Pour mieux en comprendre l’enjeu, reprenons l’étude du passage en question et distinguons le bon grain de l’ivraie.
« Rabbi Its’hak a dit : Pourquoi les raisons (des commandements) de la Tora n’ont-elles pas été révélées ?
C’est que dans deux cas où les raisons ont été révélées, un homme de grande valeur a buté contre elles.
Il est écrit, en effet : « Il (le roi) ne doit pas avoir beaucoup de femmes (de crainte que son cœur ne s’égare) » (Deutéronome XVII, 17) ; Salomon se dit : « Moi, j’en aurai beaucoup, sans me laisser égarer », or un autre passage nous dit : « C’est au temps de sa vieillesse que les femmes de Salomon entraînèrent son cœur (vers l’idolâtrie) » (I Rois XI, 4).

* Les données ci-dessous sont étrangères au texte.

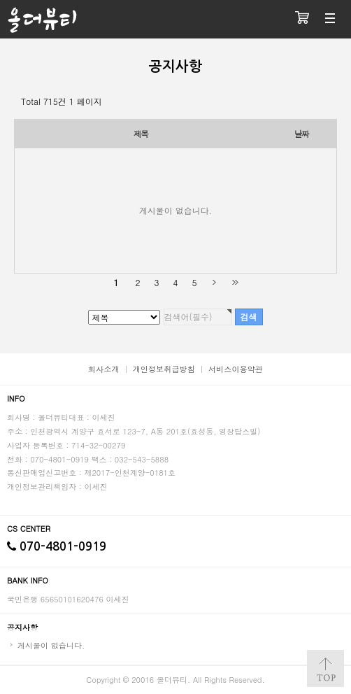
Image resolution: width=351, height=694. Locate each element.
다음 (214, 282)
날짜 (301, 133)
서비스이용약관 (235, 368)
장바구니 (302, 19)
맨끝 (234, 282)
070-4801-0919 (56, 547)
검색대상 (0, 0)
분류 (330, 19)
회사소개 (104, 368)
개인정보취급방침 (164, 368)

Il est écrit aussi : « Et il (le roi) ne doit pas avoir beaucoup de chevaux (et ne pas ramener le peuple en Egypte) » (Deutéronome XVII, 16) ; Salomon se dit : « J’en aurai beaucoup, sans pour autant faire retourner (le peuple en Egypte) » ; or, il est écrit ailleurs :
« Tout attelage montant d’Egypte revenait à six cents pièces d’argent… » (I Rois X, 29) ».

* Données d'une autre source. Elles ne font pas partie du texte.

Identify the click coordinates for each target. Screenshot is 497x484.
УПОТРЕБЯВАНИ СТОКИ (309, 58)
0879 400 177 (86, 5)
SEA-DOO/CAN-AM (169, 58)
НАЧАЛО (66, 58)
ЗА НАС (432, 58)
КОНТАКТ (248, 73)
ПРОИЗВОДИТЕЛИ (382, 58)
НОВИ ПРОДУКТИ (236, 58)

Dans ce texte, comme le fait remarquer le Ma’archa, les « raisons » invoquées pour les interdictions sont elles-mêmes des interdictions. S’il ne faut pas multiplier les épouses (outre mesure), c’est parce qu’elles risquent d’entraîner le roi vers l’idolâtrie.
Ce qui est une interdiction en soi. Il faut préciser qu’il s’agit, ici, dans le cas d’un roi, de mariages stratégiques, destinés le plus souvent à obtenir la paix avec le peuple voisin. La raison n’est donc pas une simple explication ou une simple justification du commandement. D’ailleurs, le Méïri fait observer qu’il y a d’autres commandements qui s’appuient sur des explications énoncées dans le texte biblique, comme par exemple, les mentions de la Création du Monde en six jours pour le Chabbat ou la Sortie d’Egypte pour la Soucca.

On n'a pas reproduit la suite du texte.